BEGIN Extracted information

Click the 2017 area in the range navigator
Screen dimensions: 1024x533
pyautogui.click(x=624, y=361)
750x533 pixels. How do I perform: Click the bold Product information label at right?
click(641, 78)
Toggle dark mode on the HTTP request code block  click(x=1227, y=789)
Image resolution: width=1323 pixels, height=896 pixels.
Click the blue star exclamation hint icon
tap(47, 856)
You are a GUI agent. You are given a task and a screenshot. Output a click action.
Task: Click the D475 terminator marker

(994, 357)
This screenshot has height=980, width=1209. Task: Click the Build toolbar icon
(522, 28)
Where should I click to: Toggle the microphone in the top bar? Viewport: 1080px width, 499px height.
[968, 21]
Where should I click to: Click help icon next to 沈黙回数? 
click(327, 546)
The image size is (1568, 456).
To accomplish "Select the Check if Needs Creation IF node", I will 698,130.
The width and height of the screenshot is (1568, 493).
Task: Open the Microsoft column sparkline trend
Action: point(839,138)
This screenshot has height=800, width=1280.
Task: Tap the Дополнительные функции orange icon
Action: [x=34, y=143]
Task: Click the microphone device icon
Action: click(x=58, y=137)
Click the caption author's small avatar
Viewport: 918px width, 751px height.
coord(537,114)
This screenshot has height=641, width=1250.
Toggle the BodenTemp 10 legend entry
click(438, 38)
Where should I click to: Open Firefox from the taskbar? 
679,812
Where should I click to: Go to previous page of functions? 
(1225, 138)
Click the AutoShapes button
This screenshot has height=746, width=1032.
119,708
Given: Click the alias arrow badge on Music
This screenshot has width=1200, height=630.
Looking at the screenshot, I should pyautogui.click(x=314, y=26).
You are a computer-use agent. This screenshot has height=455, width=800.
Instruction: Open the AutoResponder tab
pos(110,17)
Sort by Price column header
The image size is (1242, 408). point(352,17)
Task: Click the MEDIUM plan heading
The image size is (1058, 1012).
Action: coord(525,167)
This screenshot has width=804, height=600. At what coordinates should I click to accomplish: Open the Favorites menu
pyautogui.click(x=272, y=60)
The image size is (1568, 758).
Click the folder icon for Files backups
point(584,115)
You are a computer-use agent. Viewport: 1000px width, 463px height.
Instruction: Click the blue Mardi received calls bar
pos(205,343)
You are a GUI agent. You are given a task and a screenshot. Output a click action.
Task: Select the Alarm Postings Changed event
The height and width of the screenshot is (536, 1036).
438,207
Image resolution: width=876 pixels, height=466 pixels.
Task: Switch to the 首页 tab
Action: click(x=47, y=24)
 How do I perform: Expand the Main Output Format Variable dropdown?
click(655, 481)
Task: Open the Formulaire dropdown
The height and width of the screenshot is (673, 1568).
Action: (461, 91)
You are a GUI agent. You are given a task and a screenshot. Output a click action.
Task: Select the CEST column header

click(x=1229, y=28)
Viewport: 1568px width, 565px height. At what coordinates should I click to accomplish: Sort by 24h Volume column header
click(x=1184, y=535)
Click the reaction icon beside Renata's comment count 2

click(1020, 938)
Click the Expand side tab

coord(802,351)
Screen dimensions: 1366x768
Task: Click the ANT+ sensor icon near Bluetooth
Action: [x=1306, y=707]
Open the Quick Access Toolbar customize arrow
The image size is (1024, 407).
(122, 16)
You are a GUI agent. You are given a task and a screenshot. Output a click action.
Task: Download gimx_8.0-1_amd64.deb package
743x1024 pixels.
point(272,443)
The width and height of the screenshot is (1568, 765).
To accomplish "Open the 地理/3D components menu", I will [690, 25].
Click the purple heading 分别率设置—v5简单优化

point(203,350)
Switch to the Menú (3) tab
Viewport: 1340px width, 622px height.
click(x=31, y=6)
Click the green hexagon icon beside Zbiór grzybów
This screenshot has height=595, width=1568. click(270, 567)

END Extracted information

— What the exercise asks —
Search the data for "computer" and list every line in which it occurs.

— Response for this exercise —
You are a computer-use agent. This screenshot has height=455, width=800.
You are a computer-use agent. Viewport: 1000px width, 463px height.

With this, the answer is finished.